### Work to be completed
Rewrite the material below as a numbered list, one line per item, leaving out any blank lines.

#####

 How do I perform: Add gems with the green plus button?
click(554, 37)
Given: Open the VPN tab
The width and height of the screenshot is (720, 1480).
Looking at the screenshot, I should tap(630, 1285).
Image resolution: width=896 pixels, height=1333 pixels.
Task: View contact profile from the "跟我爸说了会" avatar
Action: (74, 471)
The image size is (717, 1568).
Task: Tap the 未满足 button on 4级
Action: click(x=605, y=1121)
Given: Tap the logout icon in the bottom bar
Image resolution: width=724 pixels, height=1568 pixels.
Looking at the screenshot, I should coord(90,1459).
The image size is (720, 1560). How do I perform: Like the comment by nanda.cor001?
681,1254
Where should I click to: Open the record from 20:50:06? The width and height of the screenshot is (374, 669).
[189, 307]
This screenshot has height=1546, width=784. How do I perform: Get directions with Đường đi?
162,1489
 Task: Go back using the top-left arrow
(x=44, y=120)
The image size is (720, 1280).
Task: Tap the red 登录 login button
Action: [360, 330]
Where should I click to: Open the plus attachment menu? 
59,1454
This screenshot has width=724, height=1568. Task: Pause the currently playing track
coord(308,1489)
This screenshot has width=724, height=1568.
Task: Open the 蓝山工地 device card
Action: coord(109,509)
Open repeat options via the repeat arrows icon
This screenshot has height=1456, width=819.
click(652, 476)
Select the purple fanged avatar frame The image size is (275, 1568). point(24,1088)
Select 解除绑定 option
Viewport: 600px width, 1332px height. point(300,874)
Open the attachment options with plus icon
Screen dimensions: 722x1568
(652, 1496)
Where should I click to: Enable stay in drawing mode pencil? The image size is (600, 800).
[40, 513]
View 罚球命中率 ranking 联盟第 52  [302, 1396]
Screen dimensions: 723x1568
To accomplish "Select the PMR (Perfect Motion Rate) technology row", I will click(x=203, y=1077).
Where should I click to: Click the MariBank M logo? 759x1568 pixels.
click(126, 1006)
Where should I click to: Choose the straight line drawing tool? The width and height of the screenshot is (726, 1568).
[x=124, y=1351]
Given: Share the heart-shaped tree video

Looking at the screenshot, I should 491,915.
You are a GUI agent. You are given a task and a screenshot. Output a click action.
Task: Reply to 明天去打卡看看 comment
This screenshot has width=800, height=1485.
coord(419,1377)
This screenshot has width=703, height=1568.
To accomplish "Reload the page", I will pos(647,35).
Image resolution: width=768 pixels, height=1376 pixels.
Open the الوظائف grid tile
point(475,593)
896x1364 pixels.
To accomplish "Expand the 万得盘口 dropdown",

#####

### Response to the task
1.  How do I perform: Add gems with the green plus button?
2. click(554, 37)
3. Given: Open the VPN tab
4. The width and height of the screenshot is (720, 1480).
5. Looking at the screenshot, I should tap(630, 1285).
6. Image resolution: width=896 pixels, height=1333 pixels.
7. Task: View contact profile from the "跟我爸说了会" avatar
8. Action: (74, 471)
9. The image size is (717, 1568).
10. Task: Tap the 未满足 button on 4级
11. Action: click(x=605, y=1121)
12. Given: Tap the logout icon in the bottom bar
13. Image resolution: width=724 pixels, height=1568 pixels.
14. Looking at the screenshot, I should coord(90,1459).
15. The image size is (720, 1560). How do I perform: Like the comment by nanda.cor001?
16. 681,1254
17. Where should I click to: Open the record from 20:50:06? The width and height of the screenshot is (374, 669).
18. [189, 307]
19. This screenshot has height=1546, width=784. How do I perform: Get directions with Đường đi?
20. 162,1489
21.  Task: Go back using the top-left arrow
22. (x=44, y=120)
23. The image size is (720, 1280).
24. Task: Tap the red 登录 login button
25. Action: [360, 330]
26. Where should I click to: Open the plus attachment menu? 
27. 59,1454
28. This screenshot has width=724, height=1568. Task: Pause the currently playing track
29. coord(308,1489)
30. This screenshot has width=724, height=1568.
31. Task: Open the 蓝山工地 device card
32. Action: coord(109,509)
33. Open repeat options via the repeat arrows icon
34. This screenshot has height=1456, width=819.
35. click(652, 476)
36. Select the purple fanged avatar frame The image size is (275, 1568). point(24,1088)
37. Select 解除绑定 option
38. Viewport: 600px width, 1332px height. point(300,874)
39. Open the attachment options with plus icon
40. Screen dimensions: 722x1568
41. (652, 1496)
42. Where should I click to: Enable stay in drawing mode pencil? The image size is (600, 800).
43. [40, 513]
44. View 罚球命中率 ranking 联盟第 52  [302, 1396]
45. Screen dimensions: 723x1568
46. To accomplish "Select the PMR (Perfect Motion Rate) technology row", I will click(x=203, y=1077).
47. Where should I click to: Click the MariBank M logo? 759x1568 pixels.
48. click(126, 1006)
49. Where should I click to: Choose the straight line drawing tool? The width and height of the screenshot is (726, 1568).
50. [x=124, y=1351]
51. Given: Share the heart-shaped tree video
52. Looking at the screenshot, I should 491,915.
53. You are a GUI agent. You are given a task and a screenshot. Output a click action.
54. Task: Reply to 明天去打卡看看 comment
55. This screenshot has width=800, height=1485.
56. coord(419,1377)
57. This screenshot has width=703, height=1568.
58. To accomplish "Reload the page", I will pos(647,35).
59. Image resolution: width=768 pixels, height=1376 pixels.
60. Open the الوظائف grid tile
61. point(475,593)
62. 896x1364 pixels.
63. To accomplish "Expand the 万得盘口 dropdown",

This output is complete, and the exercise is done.